PosBeritaKota.com
Opini Syiar

Idhul Fitri 1445 H, PEMINTA & PEMBERI MAAF dalam Konteks Jatidiri Kemanusiaan

OLEH : AGUS SANTOSA

MEMAKNAI datangnya hari kemenangan ‘Idhul Fitri‘ tentu tak sebatas diri kita yang telah rampung melaksanakan kewajiban berpuasa selama sebulan penuh sesuai perintah agama (Islam). Tapi, lebih dari itu yakni mampu menahan segala hawa nafsu, agar kelak puasanya lebih afdol dan dapat menambah kualitas keimanan dan ketaqwaan kita dalam perspektif ibadah itu sendiri.

Seperti diketahui bahwa dalam menjalani ibadah puasa yang lebih utama adalah ‘kemampuan‘ kita secara fisik dan non fisik untuk menahan rasa ‘haus‘ dan ‘lapar‘. Karena hampir dalam hitungan 14 jam lamanya, sejak waktu Imsak jelang sholat Shubuh hingga matahari terbenam dan masuk atau tibanya, waktu beduq Mahgrib – diri kita tak boleh bersentuhan dengan asupan bentuk makanan maupun minuman.

Apakah cukup dengan itu saja?

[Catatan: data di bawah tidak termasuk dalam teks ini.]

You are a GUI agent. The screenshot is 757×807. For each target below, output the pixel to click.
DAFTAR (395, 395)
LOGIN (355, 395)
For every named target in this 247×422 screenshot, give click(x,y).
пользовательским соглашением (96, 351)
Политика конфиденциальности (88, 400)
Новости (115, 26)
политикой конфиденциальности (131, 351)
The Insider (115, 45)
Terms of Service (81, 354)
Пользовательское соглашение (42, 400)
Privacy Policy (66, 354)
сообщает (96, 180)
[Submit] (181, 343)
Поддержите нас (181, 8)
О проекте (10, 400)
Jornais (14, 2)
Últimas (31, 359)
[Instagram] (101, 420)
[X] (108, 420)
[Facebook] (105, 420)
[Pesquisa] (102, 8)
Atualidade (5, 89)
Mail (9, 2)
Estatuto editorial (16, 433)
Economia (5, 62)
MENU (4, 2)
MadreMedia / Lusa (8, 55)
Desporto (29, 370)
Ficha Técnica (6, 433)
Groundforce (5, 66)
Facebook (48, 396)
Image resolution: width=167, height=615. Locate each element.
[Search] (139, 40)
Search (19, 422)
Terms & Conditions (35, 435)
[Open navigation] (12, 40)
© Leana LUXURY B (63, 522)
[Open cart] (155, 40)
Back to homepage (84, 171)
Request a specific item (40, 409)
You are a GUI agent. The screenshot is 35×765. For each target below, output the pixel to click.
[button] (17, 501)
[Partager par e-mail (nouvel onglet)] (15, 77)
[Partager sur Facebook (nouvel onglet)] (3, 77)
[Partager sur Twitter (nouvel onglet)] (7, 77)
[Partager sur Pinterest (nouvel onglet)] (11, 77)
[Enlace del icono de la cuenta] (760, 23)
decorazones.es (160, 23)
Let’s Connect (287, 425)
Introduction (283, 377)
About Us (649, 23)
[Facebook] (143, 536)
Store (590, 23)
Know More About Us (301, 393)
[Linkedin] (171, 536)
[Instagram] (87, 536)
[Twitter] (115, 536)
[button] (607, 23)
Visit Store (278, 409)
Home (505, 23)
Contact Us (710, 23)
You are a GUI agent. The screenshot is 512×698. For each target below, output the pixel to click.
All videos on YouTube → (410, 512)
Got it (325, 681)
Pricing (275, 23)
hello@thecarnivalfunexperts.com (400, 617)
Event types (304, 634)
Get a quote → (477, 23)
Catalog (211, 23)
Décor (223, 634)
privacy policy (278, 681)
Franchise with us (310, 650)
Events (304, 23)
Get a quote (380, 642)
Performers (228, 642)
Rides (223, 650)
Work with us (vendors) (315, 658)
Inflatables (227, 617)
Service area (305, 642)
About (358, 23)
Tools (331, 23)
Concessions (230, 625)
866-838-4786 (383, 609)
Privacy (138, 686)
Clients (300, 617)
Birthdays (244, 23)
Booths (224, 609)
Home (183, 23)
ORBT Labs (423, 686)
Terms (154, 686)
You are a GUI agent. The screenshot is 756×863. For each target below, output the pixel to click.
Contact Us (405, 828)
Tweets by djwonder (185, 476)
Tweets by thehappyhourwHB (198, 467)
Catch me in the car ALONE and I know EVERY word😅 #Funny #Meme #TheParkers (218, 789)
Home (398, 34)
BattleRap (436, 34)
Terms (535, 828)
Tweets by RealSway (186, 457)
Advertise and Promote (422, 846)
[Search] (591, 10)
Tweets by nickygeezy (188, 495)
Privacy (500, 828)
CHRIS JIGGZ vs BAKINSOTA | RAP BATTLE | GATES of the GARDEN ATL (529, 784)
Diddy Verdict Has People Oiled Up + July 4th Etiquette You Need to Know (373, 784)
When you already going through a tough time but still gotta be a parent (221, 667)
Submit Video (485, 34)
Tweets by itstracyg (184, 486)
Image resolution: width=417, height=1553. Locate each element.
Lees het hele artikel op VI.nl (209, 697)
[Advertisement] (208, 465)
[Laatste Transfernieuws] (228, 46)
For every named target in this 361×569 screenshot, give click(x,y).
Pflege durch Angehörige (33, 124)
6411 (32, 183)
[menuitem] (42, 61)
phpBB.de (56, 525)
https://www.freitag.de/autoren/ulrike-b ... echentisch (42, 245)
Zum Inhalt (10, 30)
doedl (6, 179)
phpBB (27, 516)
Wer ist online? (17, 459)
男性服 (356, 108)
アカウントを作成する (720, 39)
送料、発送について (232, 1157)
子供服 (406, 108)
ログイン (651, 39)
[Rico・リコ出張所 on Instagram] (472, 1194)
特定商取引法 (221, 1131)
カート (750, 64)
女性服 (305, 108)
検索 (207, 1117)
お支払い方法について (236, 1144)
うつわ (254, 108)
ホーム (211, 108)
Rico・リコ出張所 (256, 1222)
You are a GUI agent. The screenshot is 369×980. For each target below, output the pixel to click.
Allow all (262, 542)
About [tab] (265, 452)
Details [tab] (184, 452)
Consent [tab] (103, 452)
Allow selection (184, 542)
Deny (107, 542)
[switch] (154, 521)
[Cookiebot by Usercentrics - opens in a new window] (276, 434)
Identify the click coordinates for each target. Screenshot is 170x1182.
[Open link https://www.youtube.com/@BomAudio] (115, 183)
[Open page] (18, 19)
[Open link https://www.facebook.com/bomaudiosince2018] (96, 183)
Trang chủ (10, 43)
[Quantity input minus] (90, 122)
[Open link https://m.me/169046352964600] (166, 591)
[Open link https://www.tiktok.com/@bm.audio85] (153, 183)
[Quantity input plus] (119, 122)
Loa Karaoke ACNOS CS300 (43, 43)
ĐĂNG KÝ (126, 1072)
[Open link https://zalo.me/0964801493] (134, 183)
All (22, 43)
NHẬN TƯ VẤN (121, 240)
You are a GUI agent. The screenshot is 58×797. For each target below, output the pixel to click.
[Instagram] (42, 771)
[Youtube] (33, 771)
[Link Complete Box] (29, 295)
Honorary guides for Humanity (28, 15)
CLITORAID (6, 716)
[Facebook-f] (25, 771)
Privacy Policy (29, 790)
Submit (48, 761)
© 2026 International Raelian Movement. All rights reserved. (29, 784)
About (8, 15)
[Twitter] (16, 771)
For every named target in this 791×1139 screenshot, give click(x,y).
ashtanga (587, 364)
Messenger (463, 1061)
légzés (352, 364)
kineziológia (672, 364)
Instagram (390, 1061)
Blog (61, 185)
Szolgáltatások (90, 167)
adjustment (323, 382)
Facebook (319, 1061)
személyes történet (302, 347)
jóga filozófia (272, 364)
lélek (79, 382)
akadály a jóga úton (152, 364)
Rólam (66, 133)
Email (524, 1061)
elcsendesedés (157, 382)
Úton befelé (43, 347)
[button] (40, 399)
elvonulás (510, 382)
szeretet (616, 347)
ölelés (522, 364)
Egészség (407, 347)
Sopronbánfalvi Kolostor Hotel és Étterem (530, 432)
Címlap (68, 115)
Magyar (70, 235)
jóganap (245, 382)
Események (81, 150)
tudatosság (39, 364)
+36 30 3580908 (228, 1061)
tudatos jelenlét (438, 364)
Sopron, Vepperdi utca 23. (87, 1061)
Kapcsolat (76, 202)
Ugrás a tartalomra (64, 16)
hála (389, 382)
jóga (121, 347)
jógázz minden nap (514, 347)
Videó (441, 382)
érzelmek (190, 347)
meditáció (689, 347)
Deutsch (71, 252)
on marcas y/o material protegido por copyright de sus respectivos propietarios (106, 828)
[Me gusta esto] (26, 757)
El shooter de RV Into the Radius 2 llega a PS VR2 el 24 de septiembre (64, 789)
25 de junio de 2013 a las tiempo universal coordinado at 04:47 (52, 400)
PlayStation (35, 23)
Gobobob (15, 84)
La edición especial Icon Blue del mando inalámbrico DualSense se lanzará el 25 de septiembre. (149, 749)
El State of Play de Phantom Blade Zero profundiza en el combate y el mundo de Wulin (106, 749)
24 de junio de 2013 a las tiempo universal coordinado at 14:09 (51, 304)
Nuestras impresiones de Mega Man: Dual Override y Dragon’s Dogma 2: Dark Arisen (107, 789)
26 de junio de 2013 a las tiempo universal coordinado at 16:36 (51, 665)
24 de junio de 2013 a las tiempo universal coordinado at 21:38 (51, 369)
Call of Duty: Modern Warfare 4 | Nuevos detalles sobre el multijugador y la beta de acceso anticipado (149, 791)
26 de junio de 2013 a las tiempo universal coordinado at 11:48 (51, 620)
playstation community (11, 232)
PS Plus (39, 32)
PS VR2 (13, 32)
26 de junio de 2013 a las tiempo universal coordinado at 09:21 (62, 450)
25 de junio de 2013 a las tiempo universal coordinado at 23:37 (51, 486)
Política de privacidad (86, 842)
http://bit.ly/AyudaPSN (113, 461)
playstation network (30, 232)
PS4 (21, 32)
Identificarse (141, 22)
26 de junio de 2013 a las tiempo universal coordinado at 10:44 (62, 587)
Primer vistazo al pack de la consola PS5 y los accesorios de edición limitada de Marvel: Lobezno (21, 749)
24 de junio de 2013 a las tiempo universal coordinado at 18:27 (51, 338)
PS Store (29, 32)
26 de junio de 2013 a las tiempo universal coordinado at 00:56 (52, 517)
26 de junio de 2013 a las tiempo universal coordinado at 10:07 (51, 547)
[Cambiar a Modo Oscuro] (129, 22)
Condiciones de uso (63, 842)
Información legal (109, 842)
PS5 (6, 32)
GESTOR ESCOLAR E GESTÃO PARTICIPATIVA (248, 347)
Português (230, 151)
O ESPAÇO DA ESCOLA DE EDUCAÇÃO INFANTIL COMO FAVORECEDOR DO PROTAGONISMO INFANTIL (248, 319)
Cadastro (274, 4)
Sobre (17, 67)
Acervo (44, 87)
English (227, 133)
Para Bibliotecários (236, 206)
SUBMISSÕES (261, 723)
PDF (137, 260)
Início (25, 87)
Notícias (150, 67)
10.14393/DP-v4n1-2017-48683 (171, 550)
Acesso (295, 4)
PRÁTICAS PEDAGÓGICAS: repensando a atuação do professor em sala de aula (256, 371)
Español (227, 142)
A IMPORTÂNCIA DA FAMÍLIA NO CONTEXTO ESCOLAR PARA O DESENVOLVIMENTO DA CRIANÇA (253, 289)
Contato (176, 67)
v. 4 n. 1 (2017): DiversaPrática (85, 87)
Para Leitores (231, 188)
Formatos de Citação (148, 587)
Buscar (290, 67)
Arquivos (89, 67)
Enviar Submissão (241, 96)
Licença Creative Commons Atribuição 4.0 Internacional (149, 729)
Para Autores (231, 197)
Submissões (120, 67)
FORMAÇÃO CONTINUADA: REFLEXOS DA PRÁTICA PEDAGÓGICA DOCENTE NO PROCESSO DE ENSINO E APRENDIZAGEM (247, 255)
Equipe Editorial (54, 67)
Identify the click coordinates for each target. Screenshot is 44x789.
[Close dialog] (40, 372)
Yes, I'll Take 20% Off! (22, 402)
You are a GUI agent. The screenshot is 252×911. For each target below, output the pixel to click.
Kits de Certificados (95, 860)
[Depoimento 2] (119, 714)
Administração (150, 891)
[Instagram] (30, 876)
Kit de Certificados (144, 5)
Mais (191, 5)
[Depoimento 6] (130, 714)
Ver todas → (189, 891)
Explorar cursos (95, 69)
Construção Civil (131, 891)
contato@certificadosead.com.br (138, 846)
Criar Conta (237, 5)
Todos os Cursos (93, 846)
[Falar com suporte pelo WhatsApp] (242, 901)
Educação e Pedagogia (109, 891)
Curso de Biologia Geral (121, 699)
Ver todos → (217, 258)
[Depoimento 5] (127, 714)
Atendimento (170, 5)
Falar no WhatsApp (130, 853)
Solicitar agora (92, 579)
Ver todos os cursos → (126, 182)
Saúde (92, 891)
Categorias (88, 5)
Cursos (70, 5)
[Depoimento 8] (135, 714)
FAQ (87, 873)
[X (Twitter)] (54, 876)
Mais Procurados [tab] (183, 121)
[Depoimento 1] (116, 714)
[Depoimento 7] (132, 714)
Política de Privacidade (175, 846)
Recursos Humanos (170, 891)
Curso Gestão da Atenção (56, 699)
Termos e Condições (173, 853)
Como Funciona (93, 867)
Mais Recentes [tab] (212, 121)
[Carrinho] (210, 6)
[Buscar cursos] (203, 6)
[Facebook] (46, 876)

Tentu tidak! Kita sebagai jatidiri yang tengah berpuasa, juga tengah digembleng dalam hal jiwa dan bathin. Bagaimana agar tidak membiarkan kalbu kita mengumbar atau menyimpan amarah, dendam dan bahkan benci dalam konteks jatidiri kemanusiaan kita.

Sebab, belum tentu orang yang dikenal sholeh (taat agama), justru kerapkali tanpa sadar malah sulit menghilangkan atau menghindari rasa amarah atau benci pada orang lain. Padahal yang menjadi penyebab kedua hal tersebut di atas, belum tentu bersentuhan langsung dengan dirinya. Jadi, hanya faktor subjektivitas, karena lingkungan atau ada sosok terdekatnya pernah diingatkan atau dikoreksi (kritik-red).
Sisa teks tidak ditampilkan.